Pre-RFC: Variadic Generics

Hi, I wrote an RFC for adding variadic generics to Rust which is roughly based on rust-lang/rfcs#2775 and inspired by C++'s variadic templates. I tried to find a syntax that is not ambiguous with range expressions and fits well within the existing pattern matching syntax.

Rendered

Any feedback is very much appreciated

4 Likes

previously in variadic generics

10 Likes

Tuple Helper Functions

I don't think we need to move forward with these just yet, it would be better to get some sort of variadic generics before these extensions.

fn zip<(A @ ..), (B @ ..)>((a: A) @ .., (b: B) @ ..)
    -> ((A, B) @ ..)
{
    ((a, b) @ ..)
}

What happens if the two tuples are different lengths? Hint: it shouldn't be a post-monomorphization error, because that would run counter to how Rust handles generics.

 fn all<T @ ..>((t @ ..): (T @ ..))
    -> bool
    where (T: Into<bool> + Copy) @ ..
{
    (t.into() && ..)
}

It would be better if this took a closure as an argument, but that would require generics closures.

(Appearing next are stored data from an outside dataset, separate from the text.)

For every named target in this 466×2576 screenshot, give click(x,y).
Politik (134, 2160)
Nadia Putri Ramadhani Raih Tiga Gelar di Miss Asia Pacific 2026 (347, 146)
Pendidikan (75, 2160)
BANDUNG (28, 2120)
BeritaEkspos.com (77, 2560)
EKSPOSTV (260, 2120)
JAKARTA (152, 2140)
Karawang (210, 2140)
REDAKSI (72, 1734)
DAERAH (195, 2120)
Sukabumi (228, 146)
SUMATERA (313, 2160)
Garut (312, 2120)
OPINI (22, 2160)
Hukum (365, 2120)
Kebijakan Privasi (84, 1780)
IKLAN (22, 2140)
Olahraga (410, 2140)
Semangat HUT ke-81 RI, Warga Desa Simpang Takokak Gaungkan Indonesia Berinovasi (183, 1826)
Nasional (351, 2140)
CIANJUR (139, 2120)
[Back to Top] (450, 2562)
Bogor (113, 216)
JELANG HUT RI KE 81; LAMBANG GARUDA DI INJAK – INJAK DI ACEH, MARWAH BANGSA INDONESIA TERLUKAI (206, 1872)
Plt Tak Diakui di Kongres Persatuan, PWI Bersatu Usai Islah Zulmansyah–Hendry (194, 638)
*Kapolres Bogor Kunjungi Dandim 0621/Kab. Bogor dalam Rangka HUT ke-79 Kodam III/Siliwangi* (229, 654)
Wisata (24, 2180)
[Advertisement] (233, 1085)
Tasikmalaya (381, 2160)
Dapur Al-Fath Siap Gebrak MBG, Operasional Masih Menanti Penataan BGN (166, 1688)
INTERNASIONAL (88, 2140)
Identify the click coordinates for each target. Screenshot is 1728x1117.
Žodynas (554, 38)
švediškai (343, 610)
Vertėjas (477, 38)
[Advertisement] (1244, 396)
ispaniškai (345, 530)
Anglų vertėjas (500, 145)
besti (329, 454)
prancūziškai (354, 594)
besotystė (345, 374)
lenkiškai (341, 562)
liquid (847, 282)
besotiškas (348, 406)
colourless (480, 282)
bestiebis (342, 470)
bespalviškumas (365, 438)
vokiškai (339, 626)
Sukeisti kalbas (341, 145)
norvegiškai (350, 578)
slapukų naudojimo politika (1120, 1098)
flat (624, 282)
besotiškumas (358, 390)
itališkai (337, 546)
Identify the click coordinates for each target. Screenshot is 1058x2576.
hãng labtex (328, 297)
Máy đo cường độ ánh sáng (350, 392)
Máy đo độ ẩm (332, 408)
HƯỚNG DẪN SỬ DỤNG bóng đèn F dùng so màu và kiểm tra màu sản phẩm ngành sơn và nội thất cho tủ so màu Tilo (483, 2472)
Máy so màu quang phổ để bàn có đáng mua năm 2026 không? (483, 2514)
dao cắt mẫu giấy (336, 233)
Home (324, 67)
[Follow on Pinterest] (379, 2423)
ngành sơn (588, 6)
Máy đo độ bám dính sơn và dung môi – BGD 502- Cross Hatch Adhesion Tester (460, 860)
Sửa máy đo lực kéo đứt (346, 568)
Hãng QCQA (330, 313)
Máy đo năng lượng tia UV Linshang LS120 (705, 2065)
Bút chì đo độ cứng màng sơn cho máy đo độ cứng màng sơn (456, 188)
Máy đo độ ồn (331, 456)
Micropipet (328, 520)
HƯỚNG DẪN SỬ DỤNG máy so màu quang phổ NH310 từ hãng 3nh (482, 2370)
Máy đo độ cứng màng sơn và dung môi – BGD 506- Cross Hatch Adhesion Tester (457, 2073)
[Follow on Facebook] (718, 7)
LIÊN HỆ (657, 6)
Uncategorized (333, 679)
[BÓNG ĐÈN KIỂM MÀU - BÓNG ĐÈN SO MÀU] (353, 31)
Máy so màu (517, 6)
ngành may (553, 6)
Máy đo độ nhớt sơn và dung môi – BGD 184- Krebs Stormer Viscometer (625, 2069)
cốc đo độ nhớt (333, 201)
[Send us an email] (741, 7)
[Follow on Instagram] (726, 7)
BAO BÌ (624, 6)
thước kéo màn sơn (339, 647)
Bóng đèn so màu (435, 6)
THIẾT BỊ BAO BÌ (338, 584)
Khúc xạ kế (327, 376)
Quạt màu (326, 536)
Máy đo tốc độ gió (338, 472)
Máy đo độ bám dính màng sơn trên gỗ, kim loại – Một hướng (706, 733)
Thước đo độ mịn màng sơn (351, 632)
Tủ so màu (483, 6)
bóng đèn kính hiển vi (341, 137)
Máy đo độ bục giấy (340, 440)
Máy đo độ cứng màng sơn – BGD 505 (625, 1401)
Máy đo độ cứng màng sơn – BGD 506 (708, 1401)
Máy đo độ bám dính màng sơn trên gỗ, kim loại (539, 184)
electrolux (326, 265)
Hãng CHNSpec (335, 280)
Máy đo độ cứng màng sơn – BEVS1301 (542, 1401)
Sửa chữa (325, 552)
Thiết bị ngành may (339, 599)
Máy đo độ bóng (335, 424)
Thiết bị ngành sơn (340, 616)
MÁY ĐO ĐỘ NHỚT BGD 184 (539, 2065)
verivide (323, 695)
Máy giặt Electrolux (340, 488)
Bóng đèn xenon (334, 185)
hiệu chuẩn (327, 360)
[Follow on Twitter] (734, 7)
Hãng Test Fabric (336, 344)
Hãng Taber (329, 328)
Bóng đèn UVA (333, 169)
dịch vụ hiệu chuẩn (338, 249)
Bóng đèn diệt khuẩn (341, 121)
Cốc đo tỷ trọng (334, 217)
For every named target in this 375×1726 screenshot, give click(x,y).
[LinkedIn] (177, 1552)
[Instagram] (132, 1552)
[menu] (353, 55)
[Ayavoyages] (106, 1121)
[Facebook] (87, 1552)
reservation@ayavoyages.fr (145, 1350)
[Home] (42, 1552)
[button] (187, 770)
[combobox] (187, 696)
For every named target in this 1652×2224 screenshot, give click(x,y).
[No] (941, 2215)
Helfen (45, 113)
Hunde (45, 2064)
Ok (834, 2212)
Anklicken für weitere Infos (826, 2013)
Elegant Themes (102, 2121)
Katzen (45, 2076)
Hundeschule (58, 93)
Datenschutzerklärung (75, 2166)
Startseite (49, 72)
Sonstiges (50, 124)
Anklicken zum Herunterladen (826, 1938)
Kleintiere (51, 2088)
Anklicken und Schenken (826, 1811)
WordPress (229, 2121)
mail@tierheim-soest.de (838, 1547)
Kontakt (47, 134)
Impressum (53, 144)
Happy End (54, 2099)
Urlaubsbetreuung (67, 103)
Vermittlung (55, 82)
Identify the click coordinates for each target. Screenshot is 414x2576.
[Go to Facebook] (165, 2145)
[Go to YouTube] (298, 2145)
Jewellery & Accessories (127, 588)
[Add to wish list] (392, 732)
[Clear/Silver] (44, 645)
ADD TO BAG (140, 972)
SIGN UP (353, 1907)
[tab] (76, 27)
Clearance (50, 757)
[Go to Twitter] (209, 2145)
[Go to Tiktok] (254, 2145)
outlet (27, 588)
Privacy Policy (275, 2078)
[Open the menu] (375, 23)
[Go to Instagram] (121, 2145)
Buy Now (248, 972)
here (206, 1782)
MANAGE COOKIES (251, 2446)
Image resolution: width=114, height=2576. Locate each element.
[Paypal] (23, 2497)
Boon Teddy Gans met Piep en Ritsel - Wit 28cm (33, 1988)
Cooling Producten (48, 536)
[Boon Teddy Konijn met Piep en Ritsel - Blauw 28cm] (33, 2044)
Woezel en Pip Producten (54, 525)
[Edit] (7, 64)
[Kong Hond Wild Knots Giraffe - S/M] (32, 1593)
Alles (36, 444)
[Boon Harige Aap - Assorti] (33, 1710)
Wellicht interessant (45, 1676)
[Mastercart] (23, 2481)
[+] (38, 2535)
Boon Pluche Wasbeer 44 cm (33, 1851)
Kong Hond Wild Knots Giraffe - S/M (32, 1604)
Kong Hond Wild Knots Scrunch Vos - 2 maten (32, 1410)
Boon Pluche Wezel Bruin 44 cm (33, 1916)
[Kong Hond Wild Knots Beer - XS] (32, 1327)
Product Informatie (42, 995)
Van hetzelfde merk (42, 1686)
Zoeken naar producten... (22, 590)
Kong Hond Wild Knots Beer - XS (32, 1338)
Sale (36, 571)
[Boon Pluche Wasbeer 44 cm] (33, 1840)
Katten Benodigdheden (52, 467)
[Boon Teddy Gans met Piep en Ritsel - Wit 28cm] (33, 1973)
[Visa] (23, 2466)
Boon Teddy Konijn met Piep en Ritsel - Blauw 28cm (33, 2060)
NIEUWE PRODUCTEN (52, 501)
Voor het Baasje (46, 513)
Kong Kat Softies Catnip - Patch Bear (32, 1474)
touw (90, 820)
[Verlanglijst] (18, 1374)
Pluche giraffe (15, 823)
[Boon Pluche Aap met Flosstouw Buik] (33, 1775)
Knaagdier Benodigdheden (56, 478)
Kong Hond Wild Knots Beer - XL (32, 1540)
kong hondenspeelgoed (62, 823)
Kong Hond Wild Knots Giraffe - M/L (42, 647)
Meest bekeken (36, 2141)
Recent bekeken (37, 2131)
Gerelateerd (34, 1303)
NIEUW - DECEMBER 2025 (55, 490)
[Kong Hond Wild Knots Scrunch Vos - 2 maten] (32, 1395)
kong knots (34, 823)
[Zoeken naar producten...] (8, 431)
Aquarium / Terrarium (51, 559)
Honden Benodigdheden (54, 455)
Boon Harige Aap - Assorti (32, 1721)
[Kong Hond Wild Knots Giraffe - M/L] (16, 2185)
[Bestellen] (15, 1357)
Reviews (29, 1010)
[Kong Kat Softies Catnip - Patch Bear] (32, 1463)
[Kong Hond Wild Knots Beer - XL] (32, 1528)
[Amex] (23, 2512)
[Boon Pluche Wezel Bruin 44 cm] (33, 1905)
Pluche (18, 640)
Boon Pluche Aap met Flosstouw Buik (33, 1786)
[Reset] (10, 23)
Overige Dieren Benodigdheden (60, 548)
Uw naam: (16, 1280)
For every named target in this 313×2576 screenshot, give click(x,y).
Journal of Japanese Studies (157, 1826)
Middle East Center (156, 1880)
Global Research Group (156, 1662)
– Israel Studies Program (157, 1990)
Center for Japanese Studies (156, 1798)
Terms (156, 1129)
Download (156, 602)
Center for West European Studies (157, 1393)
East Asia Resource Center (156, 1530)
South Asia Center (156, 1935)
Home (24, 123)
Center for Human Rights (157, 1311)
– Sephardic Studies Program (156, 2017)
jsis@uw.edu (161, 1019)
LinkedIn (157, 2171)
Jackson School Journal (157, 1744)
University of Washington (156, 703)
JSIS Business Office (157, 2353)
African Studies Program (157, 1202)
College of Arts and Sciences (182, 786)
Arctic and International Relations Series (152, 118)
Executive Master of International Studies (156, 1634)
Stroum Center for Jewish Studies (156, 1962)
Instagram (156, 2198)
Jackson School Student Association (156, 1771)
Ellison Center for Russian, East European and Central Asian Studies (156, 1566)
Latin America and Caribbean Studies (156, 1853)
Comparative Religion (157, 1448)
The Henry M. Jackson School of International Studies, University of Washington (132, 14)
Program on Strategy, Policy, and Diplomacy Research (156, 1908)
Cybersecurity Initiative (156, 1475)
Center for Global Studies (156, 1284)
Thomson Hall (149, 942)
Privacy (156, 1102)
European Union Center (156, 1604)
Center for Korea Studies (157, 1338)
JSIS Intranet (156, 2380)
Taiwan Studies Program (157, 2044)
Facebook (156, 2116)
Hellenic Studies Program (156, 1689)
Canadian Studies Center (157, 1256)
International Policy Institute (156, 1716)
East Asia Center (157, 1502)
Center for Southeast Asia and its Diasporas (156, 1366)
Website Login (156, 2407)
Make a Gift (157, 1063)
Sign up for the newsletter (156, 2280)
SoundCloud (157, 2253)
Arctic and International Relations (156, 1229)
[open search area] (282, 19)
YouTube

For generic type parameter IDENTIFIER@.. or (IDNTIFIER@..) the identifier declares a type parameter pack

How would this interact with pattern matching? i.e. let x @ .. = ..; is valid syntax right now, as is fn foo(x @ ..: ..) at the very least, this should use ... to get around this, but that will have to be bounded on an edition, because 3 dots is valid in patterns.

fn foo<A@..>(a: A@..)       // => fn foo<A1, A2, B>(a1: A1, a2: A2)
fn foo<A@..>((a: A)@..)     // => fn foo<A1, A2, B>(a1: A1, a2: A2)
fn foo<A@..>(a: (A@..))     // => fn foo<A1, A2, B>(a: (A1, A2))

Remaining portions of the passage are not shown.